**ACTION ITEM**
The records sit below. Return every line in them that holds the word "computer".

(Records drawn from a dataset)
§
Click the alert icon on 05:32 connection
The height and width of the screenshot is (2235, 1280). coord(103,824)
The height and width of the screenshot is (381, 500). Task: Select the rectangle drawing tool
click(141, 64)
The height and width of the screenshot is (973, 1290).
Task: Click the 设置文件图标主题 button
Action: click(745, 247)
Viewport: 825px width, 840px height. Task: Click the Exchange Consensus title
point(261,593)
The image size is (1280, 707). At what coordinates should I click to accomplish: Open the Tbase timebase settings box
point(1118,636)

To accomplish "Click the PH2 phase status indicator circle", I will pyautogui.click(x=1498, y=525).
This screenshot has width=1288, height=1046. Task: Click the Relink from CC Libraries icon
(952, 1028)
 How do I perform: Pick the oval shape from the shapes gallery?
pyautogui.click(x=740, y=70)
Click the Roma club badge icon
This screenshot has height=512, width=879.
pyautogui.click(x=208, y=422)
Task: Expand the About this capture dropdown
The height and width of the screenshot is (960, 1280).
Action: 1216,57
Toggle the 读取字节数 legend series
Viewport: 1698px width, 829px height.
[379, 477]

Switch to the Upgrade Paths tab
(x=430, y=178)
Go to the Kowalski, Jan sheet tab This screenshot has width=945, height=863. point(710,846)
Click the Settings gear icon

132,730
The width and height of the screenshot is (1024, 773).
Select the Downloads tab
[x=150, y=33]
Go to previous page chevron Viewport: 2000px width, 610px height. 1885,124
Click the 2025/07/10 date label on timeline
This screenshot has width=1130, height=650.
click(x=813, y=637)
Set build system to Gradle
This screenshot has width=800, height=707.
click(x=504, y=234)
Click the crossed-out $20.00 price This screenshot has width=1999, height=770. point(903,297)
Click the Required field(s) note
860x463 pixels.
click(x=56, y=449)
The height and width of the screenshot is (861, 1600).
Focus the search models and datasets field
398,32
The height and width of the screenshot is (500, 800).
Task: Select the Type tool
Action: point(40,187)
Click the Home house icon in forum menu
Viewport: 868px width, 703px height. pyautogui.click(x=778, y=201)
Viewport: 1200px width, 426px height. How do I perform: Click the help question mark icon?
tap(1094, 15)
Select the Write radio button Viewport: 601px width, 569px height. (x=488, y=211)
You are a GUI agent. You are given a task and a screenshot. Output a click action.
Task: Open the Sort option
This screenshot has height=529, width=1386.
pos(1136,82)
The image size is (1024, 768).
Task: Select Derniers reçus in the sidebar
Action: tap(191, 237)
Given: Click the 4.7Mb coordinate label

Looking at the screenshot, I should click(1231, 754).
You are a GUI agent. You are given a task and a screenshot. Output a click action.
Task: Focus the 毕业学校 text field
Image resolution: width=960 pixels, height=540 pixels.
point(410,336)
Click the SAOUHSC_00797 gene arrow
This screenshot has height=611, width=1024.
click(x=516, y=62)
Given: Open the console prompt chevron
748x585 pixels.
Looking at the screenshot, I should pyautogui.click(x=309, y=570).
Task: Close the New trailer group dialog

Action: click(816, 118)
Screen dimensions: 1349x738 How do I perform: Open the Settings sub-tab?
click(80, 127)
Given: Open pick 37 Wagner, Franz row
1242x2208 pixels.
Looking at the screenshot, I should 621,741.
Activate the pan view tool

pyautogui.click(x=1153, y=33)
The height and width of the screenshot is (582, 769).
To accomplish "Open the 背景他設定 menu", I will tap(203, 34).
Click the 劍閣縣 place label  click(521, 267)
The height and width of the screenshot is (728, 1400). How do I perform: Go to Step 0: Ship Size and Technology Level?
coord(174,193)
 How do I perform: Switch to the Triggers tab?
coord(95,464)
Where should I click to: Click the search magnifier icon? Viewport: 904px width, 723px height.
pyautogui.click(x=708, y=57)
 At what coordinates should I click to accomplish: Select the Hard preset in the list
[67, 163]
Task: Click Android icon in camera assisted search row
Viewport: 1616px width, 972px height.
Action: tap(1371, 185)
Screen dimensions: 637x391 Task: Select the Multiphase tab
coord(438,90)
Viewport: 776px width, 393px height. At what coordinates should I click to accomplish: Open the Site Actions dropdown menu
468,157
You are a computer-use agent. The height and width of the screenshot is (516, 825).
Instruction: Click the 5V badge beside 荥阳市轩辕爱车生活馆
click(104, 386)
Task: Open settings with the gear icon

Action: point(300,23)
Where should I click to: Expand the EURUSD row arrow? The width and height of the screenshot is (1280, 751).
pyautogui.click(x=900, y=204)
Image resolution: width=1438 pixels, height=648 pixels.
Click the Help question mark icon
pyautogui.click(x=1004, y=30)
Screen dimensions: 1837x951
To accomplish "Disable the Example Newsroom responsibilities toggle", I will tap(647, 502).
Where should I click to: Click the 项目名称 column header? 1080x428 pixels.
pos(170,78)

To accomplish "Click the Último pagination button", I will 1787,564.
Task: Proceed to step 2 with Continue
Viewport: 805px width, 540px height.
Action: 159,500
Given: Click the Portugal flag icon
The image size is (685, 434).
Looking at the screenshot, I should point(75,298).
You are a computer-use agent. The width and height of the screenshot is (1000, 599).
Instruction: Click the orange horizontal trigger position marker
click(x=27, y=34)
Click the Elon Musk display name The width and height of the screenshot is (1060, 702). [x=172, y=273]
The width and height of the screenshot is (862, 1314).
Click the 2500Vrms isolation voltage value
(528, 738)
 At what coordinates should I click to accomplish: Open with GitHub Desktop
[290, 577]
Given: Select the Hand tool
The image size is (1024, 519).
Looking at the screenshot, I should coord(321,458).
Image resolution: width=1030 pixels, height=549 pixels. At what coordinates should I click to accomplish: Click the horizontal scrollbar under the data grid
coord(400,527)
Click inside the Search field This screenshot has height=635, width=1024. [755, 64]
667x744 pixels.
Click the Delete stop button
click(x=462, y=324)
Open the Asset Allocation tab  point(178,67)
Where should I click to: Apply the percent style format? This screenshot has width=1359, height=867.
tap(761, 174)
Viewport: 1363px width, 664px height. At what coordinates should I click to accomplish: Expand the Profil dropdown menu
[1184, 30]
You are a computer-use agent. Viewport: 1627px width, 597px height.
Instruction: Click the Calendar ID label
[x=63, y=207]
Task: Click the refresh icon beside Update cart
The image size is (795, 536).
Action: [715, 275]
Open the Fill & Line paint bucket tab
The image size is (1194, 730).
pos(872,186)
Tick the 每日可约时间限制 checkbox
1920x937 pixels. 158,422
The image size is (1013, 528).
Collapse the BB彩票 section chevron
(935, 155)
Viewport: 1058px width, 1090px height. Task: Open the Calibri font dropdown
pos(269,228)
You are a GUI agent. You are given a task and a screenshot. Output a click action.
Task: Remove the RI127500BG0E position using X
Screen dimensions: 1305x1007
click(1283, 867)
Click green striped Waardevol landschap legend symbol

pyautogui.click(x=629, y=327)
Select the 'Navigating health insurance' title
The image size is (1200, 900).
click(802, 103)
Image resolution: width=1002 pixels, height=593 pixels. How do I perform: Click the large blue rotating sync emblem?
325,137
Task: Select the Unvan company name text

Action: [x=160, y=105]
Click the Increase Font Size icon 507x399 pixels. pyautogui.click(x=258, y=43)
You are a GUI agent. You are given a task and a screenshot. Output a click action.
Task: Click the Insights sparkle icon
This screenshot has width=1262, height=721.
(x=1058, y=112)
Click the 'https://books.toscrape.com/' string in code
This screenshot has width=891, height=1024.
§
**SOLUTION**
You are a computer-use agent. The height and width of the screenshot is (516, 825).
You are a computer-use agent. The width and height of the screenshot is (1000, 599).
You are a computer-use agent. Viewport: 1627px width, 597px height.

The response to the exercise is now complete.